Pour cette première matinée de l’année de l’Atelier des Savoirs, le Docteur Geneviève Pinganaud, médecin gériatre et Véronique Ellies-Martin, psychologue clinicienne, travaillant toutes les deux au CHU de Bordeaux, sont venues témoigner de leur expérience de l’annonce de la maladie grave.
Moment singulier et délicat, l’annonce d’une maladie grave, surtout si aucune issue curative n’est envisageable, peut être vécue comme un tsunami dévastateur par le patient et ses proches mais aussi comme une véritable épreuve par le médecin et l’équipe soignante. Après les paroles prononcées, plus rien ne sera pareil….
Cette annonce renvoie chacun de ceux qui y sont engagés à des questions ontologiques.
L’annonce est un acte médical. Cette situation est un point d’incandescence de la relation avec le patient qui ne peut pas être déléguée mais qui doit être accompagnée. L’annonce est porteuse de violence, violence pour le patient, ses proches mais aussi pour le médecin, « celui par lequel le malheur arrive ». C’est aussi un moment fondateur de la relation soigné-soignant qui, au delà de la fracture provoquée par les mots, doit permettre de construire l’après annonce.
Pour le patient cette annonce constitue un véritable traumatisme, la prise de conscience de sa finitude. La maladie grave ou chronique est un deuil à faire, le deuil de l’immortalité, de la sensation d’éternité. Le traumatisme des mots est une blessure, un choc, qui modifie la personnalité du sujet ; c’est une atteinte affective et émotionnelle mettant en jeu l’équilibre psychique. S’opèrent alors des processus de défense qui peuvent être de la sidération, de la projection agressive, de la régression psychique, de la somatisation, mais aussi de la rationalisation et de la maitrise.

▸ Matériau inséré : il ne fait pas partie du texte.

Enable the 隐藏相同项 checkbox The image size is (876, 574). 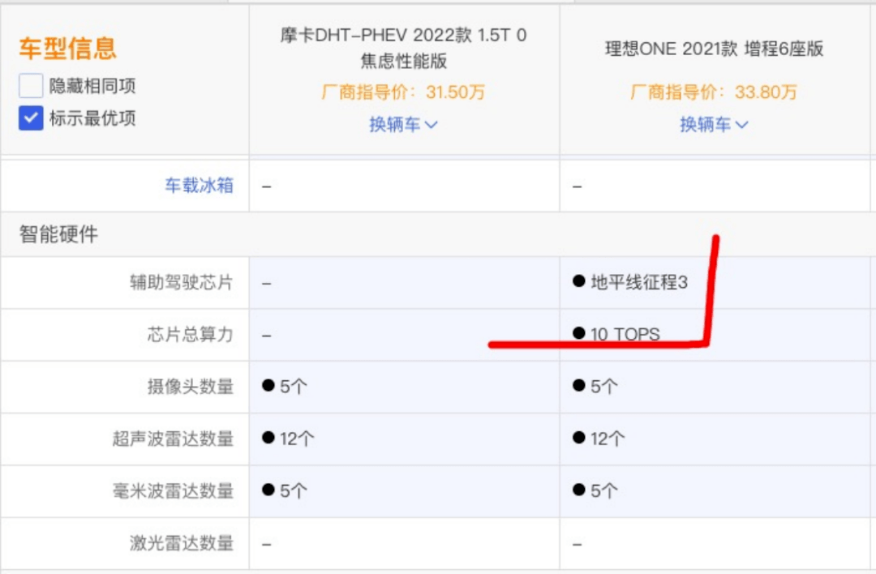click(x=31, y=86)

La participation de l’équipe soignante à l’accompagnement de chaque instant de la prise en charge est alors essentielle : remobiliser le sujet vers la pulsion de vie et d’espoir, créer un espace-temps qui permette au patient l’expression et la représentation de ses émotions, sortir des mécanismes de défense et redevenir acteur de sa vie.
Dans tout ce processus, l’ensemble de l’équipe est très affectée et peut-être ébranlée parfois, même de façon violente. Comment se protéger soi ? Comment se préparer à ce moment ? Quelles sont nos ressources pour vivre l’après annonce ?
Des outils théoriques existent et il y a des progrès indéniables dans l’enseignement et la préparation des médecins et des soignants. Néanmoins, on peut professionnaliser le discours, mais le poids de l’émotion ne peut pas se professionnaliser. Chaque situation étant singulière, on est confronté à chaque fois différemment à une part d’impuissance qui fait écho à l’impuissance du patient à accepter la maladie et son issue. Du point de vue médical, l’annonce de la maladie incurable peut être considérée comme un échec ; et pourtant, quand il n’y a plus rien à faire du point de vue curatif, tout reste à faire et toute cette partie accompagnement et soins palliatifs est essentielle.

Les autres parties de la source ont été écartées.